I've been there. It's nice but full of crusty weirdoes


----------



## Derian (Apr 10, 2006)

I've been there with no crusty weirdoes about. In fact no-one about. Tis the best Tor


----------



## strung out (Apr 10, 2006)

Derian said:
			
		

> I've been there with no crusty weirdoes about. In fact no-one about. Tis the best Tor


Dartmoor tors are the best tors  Proper manly gert big tors they are


----------



## Sunspots (Apr 10, 2006)

Tor Johnson, swedish wrestler and star of _Plan 9 From Outer Space_:


----------



## Derian (Apr 10, 2006)

Tedix said:
			
		

> Dartmoor tors are the best tors  Proper manly gert big tors they are



We should mount an expedition


----------



## fractionMan (Apr 11, 2006)

We've had this thread before.

And it's Vixen tor, for being all round brilliant

and cos of sex with a lovely lady yada, yada, yada...


----------



## strung out (Apr 11, 2006)

Tedix said:
			
		

> Great Mis tor is pretty cool if I remember correctly


yep, just found a picture of it


----------



## strung out (Apr 11, 2006)

fractionMan said:
			
		

> We've had this thread before.
> 
> And it's Vixen tor, for being all round brilliant
> 
> and cos of sex with a lovely lady yada, yada, yada...


nothing like a pair of twin peaks *chortle chortle*


----------



## strung out (Apr 11, 2006)

fractionMan said:
			
		

> We've had this thread before.
> 
> And it's Vixen tor, for being all round brilliant
> 
> and cos of sex with a lovely lady yada, yada, yada...

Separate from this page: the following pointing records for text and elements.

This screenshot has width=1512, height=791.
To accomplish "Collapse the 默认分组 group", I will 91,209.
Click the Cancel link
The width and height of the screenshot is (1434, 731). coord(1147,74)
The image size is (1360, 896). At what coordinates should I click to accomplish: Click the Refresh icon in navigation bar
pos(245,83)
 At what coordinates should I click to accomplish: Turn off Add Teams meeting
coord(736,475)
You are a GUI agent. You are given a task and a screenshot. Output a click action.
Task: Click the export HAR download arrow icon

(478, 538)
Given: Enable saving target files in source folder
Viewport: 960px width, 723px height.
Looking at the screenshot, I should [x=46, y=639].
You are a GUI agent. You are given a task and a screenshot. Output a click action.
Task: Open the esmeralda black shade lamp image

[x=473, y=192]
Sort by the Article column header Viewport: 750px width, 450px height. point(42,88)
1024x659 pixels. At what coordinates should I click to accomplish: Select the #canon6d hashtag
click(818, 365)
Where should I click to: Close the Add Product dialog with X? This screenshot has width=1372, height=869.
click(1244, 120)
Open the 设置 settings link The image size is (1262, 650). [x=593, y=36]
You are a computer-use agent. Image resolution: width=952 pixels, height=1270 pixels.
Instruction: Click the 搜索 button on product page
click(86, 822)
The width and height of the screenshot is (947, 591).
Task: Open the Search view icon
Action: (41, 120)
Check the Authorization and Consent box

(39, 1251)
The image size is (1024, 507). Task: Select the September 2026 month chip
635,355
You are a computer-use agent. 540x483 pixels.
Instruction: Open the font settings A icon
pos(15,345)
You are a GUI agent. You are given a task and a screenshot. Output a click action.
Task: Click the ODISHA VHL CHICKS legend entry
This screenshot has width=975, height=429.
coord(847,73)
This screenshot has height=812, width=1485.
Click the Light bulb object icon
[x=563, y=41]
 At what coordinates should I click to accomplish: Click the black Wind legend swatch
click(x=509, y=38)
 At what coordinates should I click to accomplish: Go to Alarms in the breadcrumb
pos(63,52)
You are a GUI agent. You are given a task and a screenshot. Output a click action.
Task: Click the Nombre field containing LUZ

just found a lovely picture, bring back any memories 






"This is where an old witch called Vixana apparently lived. Her job was to lure the unwary into the nearby bog. Unfortunately, this tor is in private land and access may now be restricted."


----------



## fractionMan (Apr 11, 2006)

The bastards


----------



## strung out (Apr 11, 2006)

*tossers!*




			
				fractionMan said:
			
		

> The bastards


----------



## djbombscare (Apr 11, 2006)

This is the best tor as it has the best name








its called Brown willy


----------



## djbombscare (Apr 11, 2006)

*And for the kernow in you. . .*

Bronn yn Goen Brenn yw Bronn Wennili. Ow sevel 420 m a-ugh, hi yw an ughella poynt yn Kernow. Karnedhek yw penn an vronn, ha growanek yw an dor omma. Yma hi ogas dhe Ryskammel, yntra Lannstefan ha Lannwedhenek yn kledhbarth a Vosvenegh.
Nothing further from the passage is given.